● The records:
----
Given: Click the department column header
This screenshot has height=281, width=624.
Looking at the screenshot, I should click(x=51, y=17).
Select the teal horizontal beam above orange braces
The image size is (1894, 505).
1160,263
----
● Exercise objective: The full set of records above must be reproduced exactly in the reply.

● Exercise response:
Given: Click the department column header
This screenshot has height=281, width=624.
Looking at the screenshot, I should click(x=51, y=17).
Select the teal horizontal beam above orange braces
The image size is (1894, 505).
1160,263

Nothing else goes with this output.